ツボが疲れると言われても意味が分からないと思いますが、ツボは疲れることがあります。答えになっていないですね。
臨床をやられている方と話をすると、たまに聞く表現がこのツボが疲れるという話が出てくることがあります。鍼灸師全員が感じて話をしているのかは分かりませんが、そういう話や現象があるのだというのは知っていてもいいと思います。
ツボは効果があるポイントなのは当たり前なのですが、あまりにも同じツボばかりを使ってしまうと効果が薄れてしまうという意味になりますね。
人間というのを考えたときに、仕事が出来る人、処理が出来る人に全てを頼み続けていけば、いつか限界にきて、対処しきれなくなるのは当たり前ですよね。料理が出来るから、休ませずに料理を作らせ続けたら、そのうち料理の味も質も落ちていってしまい、食べられなくなるものが出てくる可能性がありますよね。
毎日、同じ靴を履いていれば痛むのが早いですが、何足かを履きかえると、期間としては長く持ちますよね。包丁も長く使っていれば砥ぐ必要も出てきますし、使って砥いでの繰り返しをすれば、最終的には包丁自体がなくなることになりますよね。
自然界をみても、草木が生い茂っている中、通りやすいところを毎日、使っていればケモノ道と言われる道ができますよね。さらに踏み固められていけば、草木が生えてくることができないので、道になります。
ツボは人の身体の中にあるものなので、使い続けていれば傷むのは当然とも考えることが出来るので、ツボが疲れるという表現をすることができます。

══════════

* _課題一覧_
A) ツボの疲れについての文章によると、同じツボばかりを使いすぎるとどうなりますか。
B) ツボの疲れについての文章を、最後の文の後から書き継いでください。

* _情報_
══════════

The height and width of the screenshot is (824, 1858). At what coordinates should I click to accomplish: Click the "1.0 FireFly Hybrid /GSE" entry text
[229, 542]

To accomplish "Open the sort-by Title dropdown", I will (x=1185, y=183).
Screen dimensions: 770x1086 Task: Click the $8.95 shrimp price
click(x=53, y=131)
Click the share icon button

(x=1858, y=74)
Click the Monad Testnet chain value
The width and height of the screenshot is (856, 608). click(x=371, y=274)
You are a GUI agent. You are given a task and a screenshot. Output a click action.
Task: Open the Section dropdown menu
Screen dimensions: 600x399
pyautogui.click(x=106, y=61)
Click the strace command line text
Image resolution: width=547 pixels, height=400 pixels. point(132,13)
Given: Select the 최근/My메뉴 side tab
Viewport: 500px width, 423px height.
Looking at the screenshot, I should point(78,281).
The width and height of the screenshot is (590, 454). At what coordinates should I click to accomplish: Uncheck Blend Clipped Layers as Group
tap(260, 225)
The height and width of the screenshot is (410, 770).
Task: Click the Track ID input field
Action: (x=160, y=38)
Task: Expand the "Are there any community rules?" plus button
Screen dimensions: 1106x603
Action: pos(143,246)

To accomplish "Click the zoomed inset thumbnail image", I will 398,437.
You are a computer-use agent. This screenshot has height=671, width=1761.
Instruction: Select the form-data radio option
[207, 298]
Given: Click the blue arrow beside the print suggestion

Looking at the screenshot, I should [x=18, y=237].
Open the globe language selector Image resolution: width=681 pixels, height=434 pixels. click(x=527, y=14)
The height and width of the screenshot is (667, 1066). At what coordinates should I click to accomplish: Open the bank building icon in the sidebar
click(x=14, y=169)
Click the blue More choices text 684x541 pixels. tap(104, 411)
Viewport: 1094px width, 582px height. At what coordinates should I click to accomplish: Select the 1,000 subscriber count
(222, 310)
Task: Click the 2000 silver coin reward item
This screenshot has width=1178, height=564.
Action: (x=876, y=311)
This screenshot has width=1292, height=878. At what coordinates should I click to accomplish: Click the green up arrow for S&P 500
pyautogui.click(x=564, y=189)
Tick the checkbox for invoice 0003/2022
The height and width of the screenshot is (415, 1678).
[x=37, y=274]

══════════

* _想定解答_
A) 効果が薄れてしまいます。

B)
治療でツボを使ったときに、まさに“ツボにはまった”と言えるぐらいの劇的な効果が出ることがあります。あまりに劇的な改善が見られたので、次回も同じ効果を狙って使ったら、あまり効果がなかったということや、劇的に改善をしていたので毎回のように使っていたら、段々と効果が薄れてきたという現象があります。
この場合に言われるのが“ツボが疲れる”という意味です。本当にそんなことがあるのかというのを理解するのには、劇的な改善を知って、“ツボにはまった”という経験をするとわかるのですが、そういった経験がないと、理解とイメージがしにくいのではないかと思います。
比較的、どの人でも感じやすく分かりやすいものだと、失眠の効果があげられます。失眠は鍼灸師であれば、ほとんどの人が知っているツボの一つですが、不眠に対して効果が高い場所とも言われます。足の浮腫みに対しても効果がある場所でもありますね。
失眠にお灸をしない状態を数か月から数年してみてから、失眠にお灸をしてみると、急激に眠いと感じることや足の浮腫みが一気に解消することがありますが、次の日もやってみると、その時ほどの効果が得られないということがあります。この場合を“ツボが疲れた”と言えるので、多くの人が体感をしやすいのですが、失眠にお灸をしても、効果がないという人もいるので、その場合は、他のツボを探していくしかないですね。
“ツボが疲れる”という状況が知っている鍼灸師は、治療の中でより効果的な新たなツボを発見しようという気持ちになるのですが、患者さんからしてみたら、“あのツボ”をやって欲しいと意見が分かれてしまうときがあります。
継続して使用をして効果が発揮し続けられるのであれば、それほど気にする必要はないと思うのですが、効果が急激に低下をしてくるようであれば、ツボを変えて、使っていたツボを休ませるのも大切だと思います。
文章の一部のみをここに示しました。